- [Page extract]:
Franz Király · Answer 12 · Thu Apr 11 2024 23:39:55 GMT+0800 (China Standard Time)

I see. adi/cov are summaries for event or count processes, and your data seems marked event, i.e., "transaction happens" plus "value of transaction"

I can think of a few options off the top of my head:

apply adi/cv to transaction count, that's an integer
apply to absolute value
use a measure of skew/kurtosis appropriate for distributions with mean close to zero, e.g., sample skew or kurtosis, or normalized variants

One question - would you like to contribute an adi/cv transformation to sktime? I don't think there's one available except through composition or generic pandas?

Also, out of interest: 2020 spike is probably covid, but what is 2016? US elections?

Franz Király · Answer 13 · Fri Apr 12 2024 00:15:00 GMT+0800 (China Standard Time)

added issue with specification of a transformation: #6286

ggjx22 · Answer 14 · Fri Apr 12 2024 10:08:01 GMT+0800 (China Standard Time)

One question - would you like to contribute an adi/cv transformation to sktime? I don't think there's one available except through composition or generic pandas?

I can try but I have no experience with open source contributions. Also it may take some time for me to warm up due to work commitments.

Also, out of interest: 2020 spike is probably covid, but what is 2016? US elections?

Hmm, not sure about that, I wasn't with the company during then. I could ask but it would just be one of the many unique one-off occurrence. Could also be data quality issues.

Aside to that, if an outlier exist during any of the cross validated folds backtesting, if treated (say, drop and interpolated), will that be introducing some form of bias training to the model? Assuming you do not know if those spikes will be happen again for the next x months (forecast horizon). I find this topic very subjective when discussing with people from the business, they would think the model training procedure is based off "fake" actual data.

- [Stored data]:
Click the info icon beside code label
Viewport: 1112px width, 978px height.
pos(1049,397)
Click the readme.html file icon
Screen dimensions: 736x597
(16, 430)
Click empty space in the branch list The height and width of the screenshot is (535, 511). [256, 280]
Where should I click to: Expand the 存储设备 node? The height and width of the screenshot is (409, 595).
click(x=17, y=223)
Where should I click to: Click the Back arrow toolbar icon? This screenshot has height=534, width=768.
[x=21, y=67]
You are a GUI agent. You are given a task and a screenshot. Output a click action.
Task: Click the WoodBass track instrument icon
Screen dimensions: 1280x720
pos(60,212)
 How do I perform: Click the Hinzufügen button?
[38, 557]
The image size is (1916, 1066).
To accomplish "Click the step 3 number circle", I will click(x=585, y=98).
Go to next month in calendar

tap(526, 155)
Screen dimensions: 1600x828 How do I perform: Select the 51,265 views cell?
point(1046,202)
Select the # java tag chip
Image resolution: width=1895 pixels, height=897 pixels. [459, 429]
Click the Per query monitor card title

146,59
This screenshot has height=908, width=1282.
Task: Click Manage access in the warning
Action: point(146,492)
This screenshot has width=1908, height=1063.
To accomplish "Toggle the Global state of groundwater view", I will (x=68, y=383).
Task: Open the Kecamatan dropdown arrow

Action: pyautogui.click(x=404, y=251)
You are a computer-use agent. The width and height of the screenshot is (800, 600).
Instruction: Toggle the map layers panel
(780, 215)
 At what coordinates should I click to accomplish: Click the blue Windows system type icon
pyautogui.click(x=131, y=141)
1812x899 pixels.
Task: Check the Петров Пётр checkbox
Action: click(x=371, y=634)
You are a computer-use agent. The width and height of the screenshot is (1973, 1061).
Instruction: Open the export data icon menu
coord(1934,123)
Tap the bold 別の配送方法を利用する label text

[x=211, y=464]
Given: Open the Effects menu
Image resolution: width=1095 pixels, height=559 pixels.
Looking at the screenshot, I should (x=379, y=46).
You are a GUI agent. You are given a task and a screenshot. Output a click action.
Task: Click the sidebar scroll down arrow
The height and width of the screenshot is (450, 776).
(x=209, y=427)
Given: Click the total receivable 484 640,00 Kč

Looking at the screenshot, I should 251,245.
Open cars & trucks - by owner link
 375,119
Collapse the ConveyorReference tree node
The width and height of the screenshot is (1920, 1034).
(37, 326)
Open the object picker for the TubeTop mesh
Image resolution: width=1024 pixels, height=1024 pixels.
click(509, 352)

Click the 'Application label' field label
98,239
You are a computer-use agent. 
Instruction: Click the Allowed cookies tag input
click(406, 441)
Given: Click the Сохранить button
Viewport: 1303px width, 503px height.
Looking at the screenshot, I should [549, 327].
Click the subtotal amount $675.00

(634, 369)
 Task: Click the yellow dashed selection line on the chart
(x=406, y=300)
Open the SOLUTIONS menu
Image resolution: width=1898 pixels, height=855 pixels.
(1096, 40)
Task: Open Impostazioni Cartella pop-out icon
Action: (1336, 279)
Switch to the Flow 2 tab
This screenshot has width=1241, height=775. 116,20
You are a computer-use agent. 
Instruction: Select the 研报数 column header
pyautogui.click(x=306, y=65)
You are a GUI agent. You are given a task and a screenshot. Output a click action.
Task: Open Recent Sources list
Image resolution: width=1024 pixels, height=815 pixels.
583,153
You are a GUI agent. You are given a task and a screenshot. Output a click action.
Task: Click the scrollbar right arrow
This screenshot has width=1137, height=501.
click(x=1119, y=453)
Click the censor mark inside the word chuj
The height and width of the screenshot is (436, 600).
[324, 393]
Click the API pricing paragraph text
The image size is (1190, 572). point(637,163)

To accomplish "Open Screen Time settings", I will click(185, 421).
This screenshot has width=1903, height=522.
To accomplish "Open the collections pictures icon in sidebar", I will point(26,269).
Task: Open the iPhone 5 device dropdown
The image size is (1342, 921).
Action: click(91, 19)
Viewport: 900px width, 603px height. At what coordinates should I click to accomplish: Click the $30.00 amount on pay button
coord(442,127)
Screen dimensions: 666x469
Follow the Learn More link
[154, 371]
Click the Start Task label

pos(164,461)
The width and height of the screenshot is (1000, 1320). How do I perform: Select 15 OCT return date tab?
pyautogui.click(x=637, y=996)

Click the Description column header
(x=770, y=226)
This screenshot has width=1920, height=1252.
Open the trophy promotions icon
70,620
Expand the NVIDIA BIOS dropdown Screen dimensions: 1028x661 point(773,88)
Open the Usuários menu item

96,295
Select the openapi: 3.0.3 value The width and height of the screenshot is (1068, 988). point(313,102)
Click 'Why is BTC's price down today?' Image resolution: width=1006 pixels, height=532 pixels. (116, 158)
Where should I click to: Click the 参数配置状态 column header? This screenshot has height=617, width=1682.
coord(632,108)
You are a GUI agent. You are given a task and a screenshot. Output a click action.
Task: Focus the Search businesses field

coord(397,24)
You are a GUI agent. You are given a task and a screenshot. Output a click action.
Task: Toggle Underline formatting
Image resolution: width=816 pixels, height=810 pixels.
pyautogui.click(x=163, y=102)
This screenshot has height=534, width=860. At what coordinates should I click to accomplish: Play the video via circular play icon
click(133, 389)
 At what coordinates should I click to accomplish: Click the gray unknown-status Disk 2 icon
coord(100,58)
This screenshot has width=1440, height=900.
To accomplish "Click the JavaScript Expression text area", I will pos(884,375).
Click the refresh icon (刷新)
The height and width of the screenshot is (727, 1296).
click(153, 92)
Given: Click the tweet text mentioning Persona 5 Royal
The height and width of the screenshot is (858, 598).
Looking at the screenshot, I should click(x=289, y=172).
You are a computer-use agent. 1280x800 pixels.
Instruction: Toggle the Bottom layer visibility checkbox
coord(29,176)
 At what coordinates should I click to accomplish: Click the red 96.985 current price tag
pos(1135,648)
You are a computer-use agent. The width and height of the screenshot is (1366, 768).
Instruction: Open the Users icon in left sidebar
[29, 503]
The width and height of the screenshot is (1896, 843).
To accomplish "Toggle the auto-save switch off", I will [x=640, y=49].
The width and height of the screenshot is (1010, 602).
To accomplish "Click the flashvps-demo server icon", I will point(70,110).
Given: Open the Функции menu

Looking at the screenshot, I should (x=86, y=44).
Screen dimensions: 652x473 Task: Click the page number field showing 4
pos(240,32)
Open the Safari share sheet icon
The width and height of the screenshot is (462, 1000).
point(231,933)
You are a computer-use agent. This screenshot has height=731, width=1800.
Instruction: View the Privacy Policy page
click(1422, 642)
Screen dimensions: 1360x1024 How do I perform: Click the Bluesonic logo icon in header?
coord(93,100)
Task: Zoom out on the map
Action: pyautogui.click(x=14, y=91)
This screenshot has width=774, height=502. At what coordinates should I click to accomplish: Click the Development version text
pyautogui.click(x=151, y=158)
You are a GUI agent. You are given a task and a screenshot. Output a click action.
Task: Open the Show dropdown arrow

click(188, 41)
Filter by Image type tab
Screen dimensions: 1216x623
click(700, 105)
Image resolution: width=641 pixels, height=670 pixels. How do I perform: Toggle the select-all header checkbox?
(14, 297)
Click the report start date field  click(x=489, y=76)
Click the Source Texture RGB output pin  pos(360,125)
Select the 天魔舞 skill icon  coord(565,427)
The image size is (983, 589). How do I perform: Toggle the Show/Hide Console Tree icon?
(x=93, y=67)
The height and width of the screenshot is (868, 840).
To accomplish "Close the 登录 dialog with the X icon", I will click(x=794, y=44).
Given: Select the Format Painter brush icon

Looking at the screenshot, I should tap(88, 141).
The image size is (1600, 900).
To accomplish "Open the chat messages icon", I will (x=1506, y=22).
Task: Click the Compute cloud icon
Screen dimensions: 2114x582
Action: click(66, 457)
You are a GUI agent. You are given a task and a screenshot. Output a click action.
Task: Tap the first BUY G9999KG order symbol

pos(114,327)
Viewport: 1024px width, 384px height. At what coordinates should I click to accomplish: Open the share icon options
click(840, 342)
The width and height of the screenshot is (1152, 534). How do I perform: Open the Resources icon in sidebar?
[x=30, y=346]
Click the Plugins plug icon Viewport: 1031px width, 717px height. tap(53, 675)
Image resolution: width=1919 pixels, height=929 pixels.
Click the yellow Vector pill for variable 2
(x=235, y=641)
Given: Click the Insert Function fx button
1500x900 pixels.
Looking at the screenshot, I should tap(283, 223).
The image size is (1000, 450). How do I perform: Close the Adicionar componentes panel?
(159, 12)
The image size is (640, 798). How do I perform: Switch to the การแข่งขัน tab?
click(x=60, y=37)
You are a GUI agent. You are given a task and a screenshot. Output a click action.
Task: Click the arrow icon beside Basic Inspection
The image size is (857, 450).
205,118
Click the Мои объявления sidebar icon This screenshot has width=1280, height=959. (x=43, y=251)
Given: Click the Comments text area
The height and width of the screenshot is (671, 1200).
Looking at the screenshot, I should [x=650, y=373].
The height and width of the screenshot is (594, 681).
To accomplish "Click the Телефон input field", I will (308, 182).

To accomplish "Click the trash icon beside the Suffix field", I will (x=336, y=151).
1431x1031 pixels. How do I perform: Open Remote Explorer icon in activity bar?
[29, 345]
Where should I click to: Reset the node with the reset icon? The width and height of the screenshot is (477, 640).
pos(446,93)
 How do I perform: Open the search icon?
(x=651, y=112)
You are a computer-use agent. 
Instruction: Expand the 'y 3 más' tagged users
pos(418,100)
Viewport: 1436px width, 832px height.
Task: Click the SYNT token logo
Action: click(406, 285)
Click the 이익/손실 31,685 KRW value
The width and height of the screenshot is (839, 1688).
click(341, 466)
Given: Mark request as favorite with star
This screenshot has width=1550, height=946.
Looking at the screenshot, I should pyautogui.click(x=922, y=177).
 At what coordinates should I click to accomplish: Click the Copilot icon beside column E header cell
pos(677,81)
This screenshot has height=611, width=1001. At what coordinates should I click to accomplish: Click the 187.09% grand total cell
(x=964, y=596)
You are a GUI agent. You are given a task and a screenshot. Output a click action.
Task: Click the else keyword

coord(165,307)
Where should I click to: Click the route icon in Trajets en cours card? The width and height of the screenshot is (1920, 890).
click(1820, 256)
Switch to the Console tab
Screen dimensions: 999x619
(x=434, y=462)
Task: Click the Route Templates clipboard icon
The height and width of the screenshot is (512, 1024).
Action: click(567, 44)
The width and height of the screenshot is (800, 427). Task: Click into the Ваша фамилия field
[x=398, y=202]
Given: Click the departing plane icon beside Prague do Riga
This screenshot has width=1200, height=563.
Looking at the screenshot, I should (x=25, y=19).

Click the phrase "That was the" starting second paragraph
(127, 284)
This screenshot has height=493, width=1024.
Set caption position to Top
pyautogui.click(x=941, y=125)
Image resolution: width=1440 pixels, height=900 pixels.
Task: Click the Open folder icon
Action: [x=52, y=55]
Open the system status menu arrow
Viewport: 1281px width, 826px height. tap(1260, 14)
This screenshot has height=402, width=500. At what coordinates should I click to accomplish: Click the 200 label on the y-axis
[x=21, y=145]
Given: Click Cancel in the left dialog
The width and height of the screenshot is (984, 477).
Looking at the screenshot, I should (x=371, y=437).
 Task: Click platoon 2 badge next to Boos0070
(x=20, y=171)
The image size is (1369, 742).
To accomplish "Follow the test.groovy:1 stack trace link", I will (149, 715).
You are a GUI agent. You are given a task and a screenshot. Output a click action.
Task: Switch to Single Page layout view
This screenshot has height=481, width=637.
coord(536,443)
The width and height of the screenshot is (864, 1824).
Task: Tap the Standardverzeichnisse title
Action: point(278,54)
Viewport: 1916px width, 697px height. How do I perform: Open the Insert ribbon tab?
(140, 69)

- [Task statement]: Retype the forum thread above in full, without changing a single word.

- [Answer for this exercise]:
Franz Király · Answer 12 · Thu Apr 11 2024 23:39:55 GMT+0800 (China Standard Time)

I see. adi/cov are summaries for event or count processes, and your data seems marked event, i.e., "transaction happens" plus "value of transaction"

I can think of a few options off the top of my head:

apply adi/cv to transaction count, that's an integer
apply to absolute value
use a measure of skew/kurtosis appropriate for distributions with mean close to zero, e.g., sample skew or kurtosis, or normalized variants

One question - would you like to contribute an adi/cv transformation to sktime? I don't think there's one available except through composition or generic pandas?

Also, out of interest: 2020 spike is probably covid, but what is 2016? US elections?

Franz Király · Answer 13 · Fri Apr 12 2024 00:15:00 GMT+0800 (China Standard Time)

added issue with specification of a transformation: #6286

ggjx22 · Answer 14 · Fri Apr 12 2024 10:08:01 GMT+0800 (China Standard Time)

One question - would you like to contribute an adi/cv transformation to sktime? I don't think there's one available except through composition or generic pandas?

I can try but I have no experience with open source contributions. Also it may take some time for me to warm up due to work commitments.

Also, out of interest: 2020 spike is probably covid, but what is 2016? US elections?

Hmm, not sure about that, I wasn't with the company during then. I could ask but it would just be one of the many unique one-off occurrence. Could also be data quality issues.

Aside to that, if an outlier exist during any of the cross validated folds backtesting, if treated (say, drop and interpolated), will that be introducing some form of bias training to the model? Assuming you do not know if those spikes will be happen again for the next x months (forecast horizon). I find this topic very subjective when discussing with people from the business, they would think the model training procedure is based off "fake" actual data.